Foresters estimate that just a quarter of the 900,000 seedlings planted across 4,300 acres are thriving. That is far below the 75% to 80% survival rate the agency wanted.
On most slopes, instead of small trees, the ground nurtures dense shrubs and grass in the shadows of skeletal dead trees scorched by the 2009 blaze.
The most ambitious recovery effort ever attempted in the Angeles National Forest began with a promise to plant up to 3 million seedlings over five years across 11,000 acres charred by the worst fire in Los Angeles County history. Although intense sun and wind-dried soil were the main reasons seedlings died, other unforeseen challenges are forcing the Forest Service to scale back its plans.

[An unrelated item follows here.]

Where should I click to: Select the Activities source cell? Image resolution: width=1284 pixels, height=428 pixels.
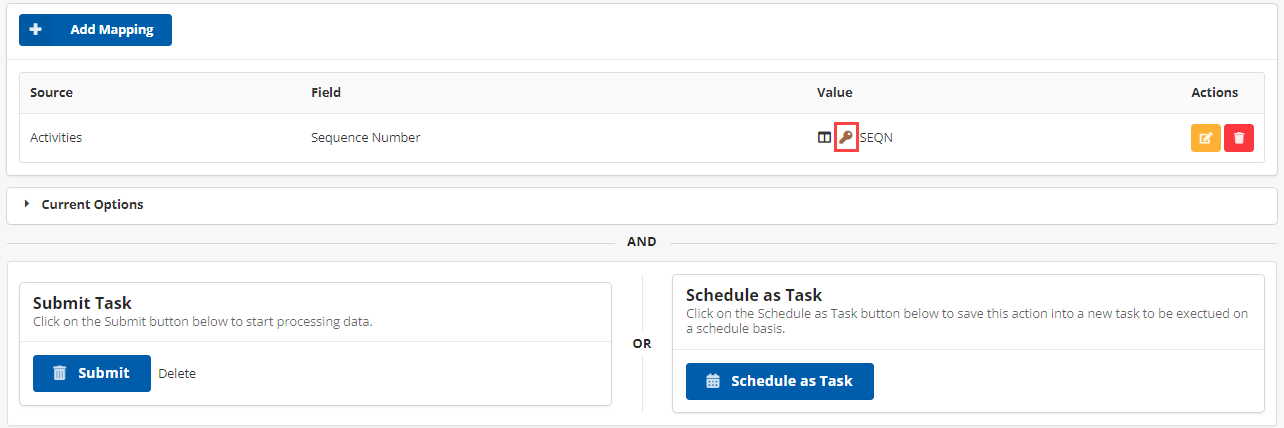pyautogui.click(x=56, y=138)
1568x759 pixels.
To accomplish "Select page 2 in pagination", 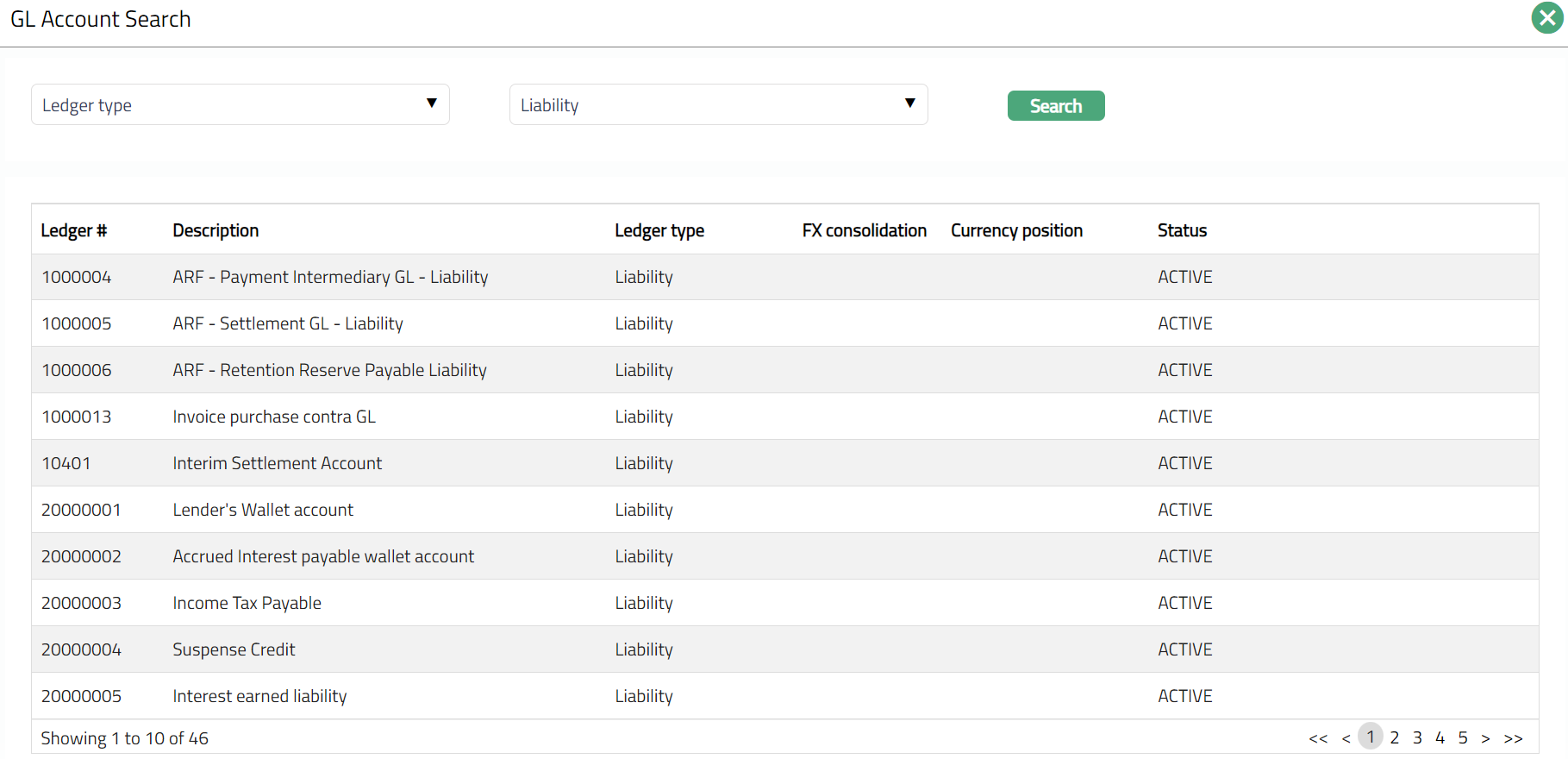I will 1394,737.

The agency now realizes that much of the terrain is too remote, rocky and steep for reforestation. “That was an unreasonably optimistic target based on a rapid assessment of the landscape,” Bear said of the original plan. The goal now is to plant enough seedlings so that five years from now, 900,000 trees will be growing on 4,400 acres.
Skeptics had expected problems because the plan conflicted with the natural state of Angeles National Forest.

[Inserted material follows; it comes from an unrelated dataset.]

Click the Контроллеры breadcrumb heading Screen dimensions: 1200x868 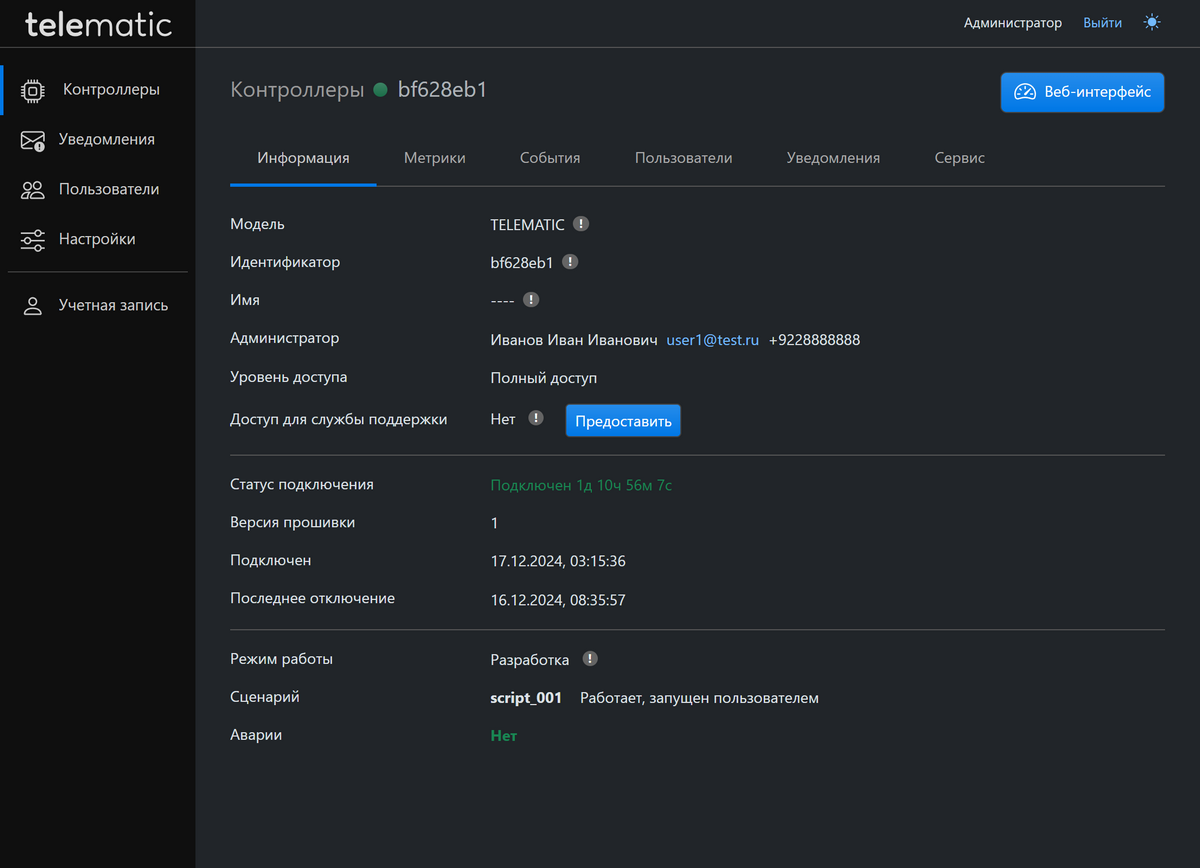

“The reality we live in is a Mediterranean climate, and there is just not enough water to create what they have in mind,” said Rick Halsey, founder and president of the California Chaparral Institute in San Diego. “I do not believe they will succeed because this is Southern California, not rain-drenched Oregon.”
In 2009, 70% of the land was chaparral and just 23% was forest. The rest was either riparian or desert. The Station fire, which covered 161,000 acres, or nearly 25% of the land, triggered the birth of chaparral plants that require fire to germinate. Critics warned that revived patches of chaparral would compete with seedlings for nutrients.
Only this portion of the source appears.